» **Required action**
The required response is the number of lines in the entries that include the word "slot", with nothing added.

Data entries

◆ ◆ ◆ ◆

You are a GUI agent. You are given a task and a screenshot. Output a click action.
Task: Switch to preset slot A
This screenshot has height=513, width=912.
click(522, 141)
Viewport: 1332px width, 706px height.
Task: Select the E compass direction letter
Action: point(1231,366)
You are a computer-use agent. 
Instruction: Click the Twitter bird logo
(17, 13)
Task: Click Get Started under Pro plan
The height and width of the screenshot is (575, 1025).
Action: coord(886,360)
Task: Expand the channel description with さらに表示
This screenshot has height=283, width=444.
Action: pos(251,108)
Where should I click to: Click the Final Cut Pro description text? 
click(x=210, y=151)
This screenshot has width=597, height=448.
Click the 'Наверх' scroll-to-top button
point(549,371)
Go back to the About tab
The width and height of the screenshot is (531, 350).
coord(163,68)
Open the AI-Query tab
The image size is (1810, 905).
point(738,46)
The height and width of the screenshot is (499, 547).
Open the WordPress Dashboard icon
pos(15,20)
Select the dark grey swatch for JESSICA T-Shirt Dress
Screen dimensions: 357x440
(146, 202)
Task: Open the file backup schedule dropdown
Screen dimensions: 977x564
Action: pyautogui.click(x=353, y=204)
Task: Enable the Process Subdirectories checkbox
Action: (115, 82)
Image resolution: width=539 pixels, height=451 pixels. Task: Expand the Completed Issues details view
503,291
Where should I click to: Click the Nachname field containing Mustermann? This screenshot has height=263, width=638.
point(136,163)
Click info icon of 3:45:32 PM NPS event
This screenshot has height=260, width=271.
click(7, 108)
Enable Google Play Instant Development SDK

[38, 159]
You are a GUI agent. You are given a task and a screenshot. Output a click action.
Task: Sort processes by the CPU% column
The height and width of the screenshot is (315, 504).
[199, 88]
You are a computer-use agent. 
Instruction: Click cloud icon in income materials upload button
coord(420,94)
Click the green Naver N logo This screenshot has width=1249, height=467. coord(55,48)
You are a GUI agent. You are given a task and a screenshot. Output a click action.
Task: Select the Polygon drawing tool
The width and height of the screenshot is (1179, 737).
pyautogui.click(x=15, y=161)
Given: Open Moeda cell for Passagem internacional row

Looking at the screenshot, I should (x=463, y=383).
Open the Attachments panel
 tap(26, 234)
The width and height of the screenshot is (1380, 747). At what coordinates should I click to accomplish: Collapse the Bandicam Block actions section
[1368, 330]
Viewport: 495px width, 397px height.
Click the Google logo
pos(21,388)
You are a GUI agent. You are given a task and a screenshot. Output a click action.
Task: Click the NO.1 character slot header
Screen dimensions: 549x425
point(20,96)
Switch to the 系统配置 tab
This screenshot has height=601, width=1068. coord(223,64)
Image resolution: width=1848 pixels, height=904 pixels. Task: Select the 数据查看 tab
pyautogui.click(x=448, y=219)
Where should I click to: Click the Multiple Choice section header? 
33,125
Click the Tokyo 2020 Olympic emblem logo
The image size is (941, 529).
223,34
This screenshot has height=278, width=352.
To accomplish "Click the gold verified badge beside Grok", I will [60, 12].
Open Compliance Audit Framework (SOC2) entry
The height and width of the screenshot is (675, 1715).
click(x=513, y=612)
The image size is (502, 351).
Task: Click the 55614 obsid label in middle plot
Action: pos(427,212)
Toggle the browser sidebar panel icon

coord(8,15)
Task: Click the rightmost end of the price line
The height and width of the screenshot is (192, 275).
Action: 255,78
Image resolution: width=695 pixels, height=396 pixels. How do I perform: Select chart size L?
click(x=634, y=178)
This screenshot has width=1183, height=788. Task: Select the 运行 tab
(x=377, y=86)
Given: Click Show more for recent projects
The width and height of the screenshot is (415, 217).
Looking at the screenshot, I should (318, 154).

◆ ◆ ◆ ◆

» **Response below**
2